··· Given records ···
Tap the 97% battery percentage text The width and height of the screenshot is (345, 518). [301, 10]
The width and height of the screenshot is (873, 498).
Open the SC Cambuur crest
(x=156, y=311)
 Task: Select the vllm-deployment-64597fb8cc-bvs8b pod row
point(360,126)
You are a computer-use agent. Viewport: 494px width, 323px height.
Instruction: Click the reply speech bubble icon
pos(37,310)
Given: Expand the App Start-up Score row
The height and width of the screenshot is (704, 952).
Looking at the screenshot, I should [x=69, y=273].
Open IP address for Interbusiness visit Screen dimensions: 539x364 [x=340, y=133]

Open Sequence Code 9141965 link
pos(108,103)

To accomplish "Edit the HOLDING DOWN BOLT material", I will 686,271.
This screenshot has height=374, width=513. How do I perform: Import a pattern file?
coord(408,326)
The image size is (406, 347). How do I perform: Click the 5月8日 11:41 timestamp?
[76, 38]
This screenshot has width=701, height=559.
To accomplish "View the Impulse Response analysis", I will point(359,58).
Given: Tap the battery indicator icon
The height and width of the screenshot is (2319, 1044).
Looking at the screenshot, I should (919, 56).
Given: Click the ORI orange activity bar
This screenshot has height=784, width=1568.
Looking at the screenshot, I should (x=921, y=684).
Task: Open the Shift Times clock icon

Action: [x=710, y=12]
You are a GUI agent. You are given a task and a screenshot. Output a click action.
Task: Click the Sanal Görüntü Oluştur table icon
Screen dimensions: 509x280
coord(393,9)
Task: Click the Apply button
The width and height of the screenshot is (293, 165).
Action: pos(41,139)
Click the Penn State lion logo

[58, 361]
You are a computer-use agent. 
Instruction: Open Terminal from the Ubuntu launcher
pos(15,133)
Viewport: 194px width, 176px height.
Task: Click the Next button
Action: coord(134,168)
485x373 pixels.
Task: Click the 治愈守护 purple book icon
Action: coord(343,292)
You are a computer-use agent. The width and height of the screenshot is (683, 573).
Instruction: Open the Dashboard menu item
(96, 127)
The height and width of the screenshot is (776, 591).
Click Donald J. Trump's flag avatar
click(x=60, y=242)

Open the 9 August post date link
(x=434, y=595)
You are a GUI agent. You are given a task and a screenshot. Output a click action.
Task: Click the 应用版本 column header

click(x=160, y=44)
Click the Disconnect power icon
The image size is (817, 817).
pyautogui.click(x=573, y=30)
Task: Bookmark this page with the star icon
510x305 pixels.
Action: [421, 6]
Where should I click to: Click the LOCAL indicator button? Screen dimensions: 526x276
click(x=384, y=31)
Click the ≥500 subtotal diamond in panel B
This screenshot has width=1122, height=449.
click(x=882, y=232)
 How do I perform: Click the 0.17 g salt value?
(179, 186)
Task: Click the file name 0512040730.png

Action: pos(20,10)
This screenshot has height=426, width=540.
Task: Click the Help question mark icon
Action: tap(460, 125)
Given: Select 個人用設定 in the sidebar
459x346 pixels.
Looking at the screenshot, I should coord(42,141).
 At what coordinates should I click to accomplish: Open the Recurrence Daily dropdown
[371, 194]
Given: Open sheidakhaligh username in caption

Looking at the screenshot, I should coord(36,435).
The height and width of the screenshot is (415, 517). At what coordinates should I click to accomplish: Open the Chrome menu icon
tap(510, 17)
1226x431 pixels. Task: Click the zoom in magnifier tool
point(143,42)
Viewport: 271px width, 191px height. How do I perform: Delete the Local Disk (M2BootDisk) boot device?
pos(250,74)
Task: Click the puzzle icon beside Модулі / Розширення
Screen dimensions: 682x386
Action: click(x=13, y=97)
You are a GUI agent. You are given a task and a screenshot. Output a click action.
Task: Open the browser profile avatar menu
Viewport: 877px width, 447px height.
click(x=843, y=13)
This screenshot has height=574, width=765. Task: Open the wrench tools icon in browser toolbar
···
▶ [Work to complete]:
Please give again the lines above between the line holding "Click the Penn State lion logo" and the line holding "You are a computer-use agent. The", inclusive, exactly as they are and with nothing added.

▶ [The completed task]:
Click the Penn State lion logo

[58, 361]
You are a computer-use agent. 
Instruction: Open Terminal from the Ubuntu launcher
pos(15,133)
Viewport: 194px width, 176px height.
Task: Click the Next button
Action: coord(134,168)
485x373 pixels.
Task: Click the 治愈守护 purple book icon
Action: coord(343,292)
You are a computer-use agent. The width and height of the screenshot is (683, 573).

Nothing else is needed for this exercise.